TEXTO
────────
Ambos com o objetivo de serem engraçados, despertaram em mim uma sensação maior de angústia do que humor.Num deles, um rapaz trabalha de casa com seu cão de porte médio quase grande em seu colo. O cachorro tem seus olhos vidrados no tutor de uma forma obsessiva como se nada mais no mundo importasse além da atenção e companhia dele, que está concentrado em outra tarefa.
Já no outro vídeo uma menina beija seu Golden Retriever com intensidade e ele retribui com um rosnado (nada esperado para a raça). Ela, descontente, diz “Nossa! É assim que você ama a sua mãe?” E após um beijo ainda mais forte ela toma uma mordida no rosto.

As relações que os vídeos mostram são opostas. Um cão que demanda privacidade e distância e outro que tem necessidade de estar grudado com seu tutor como se fossem um só.
Em nenhum dos casos há respeito pelo tempo e espaço do outro.
Eles escancaram a importância da existência de limites na relação humano-animal. E me pergunto:
Por que os cães são tão bons em impor limites e as pessoas tão ruins?

Atendendo dezenas de cães e suas famílias toda semana, e o que mais vejo é, assim como nos vídeos, a ausência ou excesso de limites.
A ausência é sempre por parte das famílias - permissivas e liberais demais - e o excesso é imposto pelos animais. 

Um exemplo de como essas delimitações na relação podem atingir níveis inacreditáveis, conheci um Shiba que dormia na cama com sua tutora, e o marido dela dormia no sofá pois o cachorro não permitia que ele chegasse perto da cama. Se ele se aproximasse, era atacado.
Mas no outro espectro, cães que viram a sua sombra, te seguem pela casa, deitam ao seu lado enquanto cozinha, ao lado do box enquanto toma banho, no seu colo enquanto trabalha e tem a necessidade de ter seu tutor no campo de visão o tempo todo, são casos também problemáticos porém disfarçados de carência.
Por mais fofo que pareça no vídeo, não consigo enxergar a relação do cão no colo do seu tutor com o olhar penetrante como uma relação saudável. É uma dependência exacerbada, uma verdadeira obsessão.
Tentando encontrar a raiz desse problema, acredito que tudo começa com o amor infinito que nutrimos pelos nossos pets. Não que amar demais seja um problema em si, mas é que amamos tanto essas criaturinhas, que fazemos tudo que for preciso para proporcionar plena felicidade e satisfação, inclusive blinda-los de qualquer descontentamento. 
Somos facilmente ludibriados pela sua fofura e por nosso amor incondicional. 

Quando permitimos que o animal faça só o que quer, estamos sujeitos a lidar com personalidades mais exigentes e imponentes.
Eu sei que é difícil pensar com a cabeça e não com coração. A gente tem dó.
────────
DADOS REGISTRADOS
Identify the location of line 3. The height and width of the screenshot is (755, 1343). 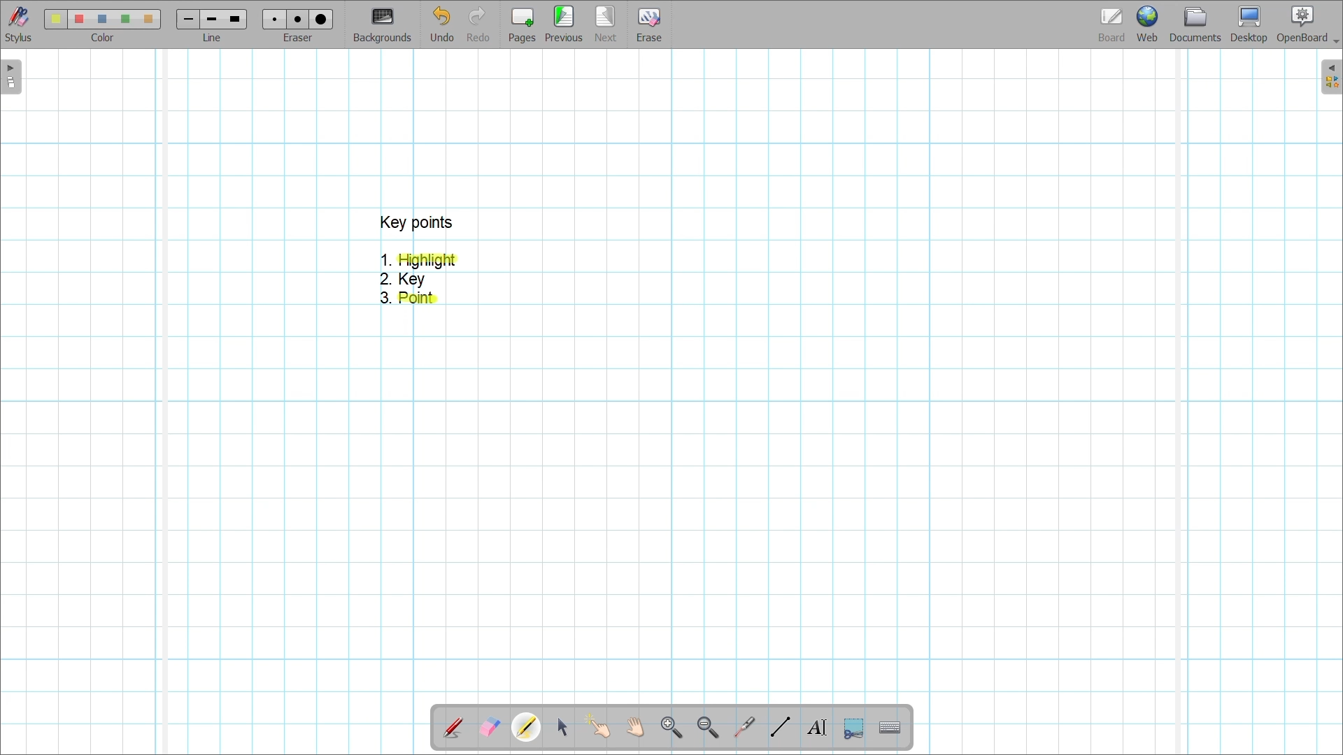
────────
REQUISITO 1
Segundo o texto, onde dormia o marido da tutora do Shiba?
REQUISITO 2
Transcreva do texto o trecho que começa em "Em nenhum dos" e termina em "pessoas tão ruins?".
O material provém de uma fonte diferente da do texto.

RESPOSTA 1
No sofá, porque o cachorro não permitia que ele chegasse perto da cama.

RESPOSTA 2
Em nenhum dos casos há respeito pelo tempo e espaço do outro.
Eles escancaram a importância da existência de limites na relação humano-animal. E me pergunto:
Por que os cães são tão bons em impor limites e as pessoas tão ruins?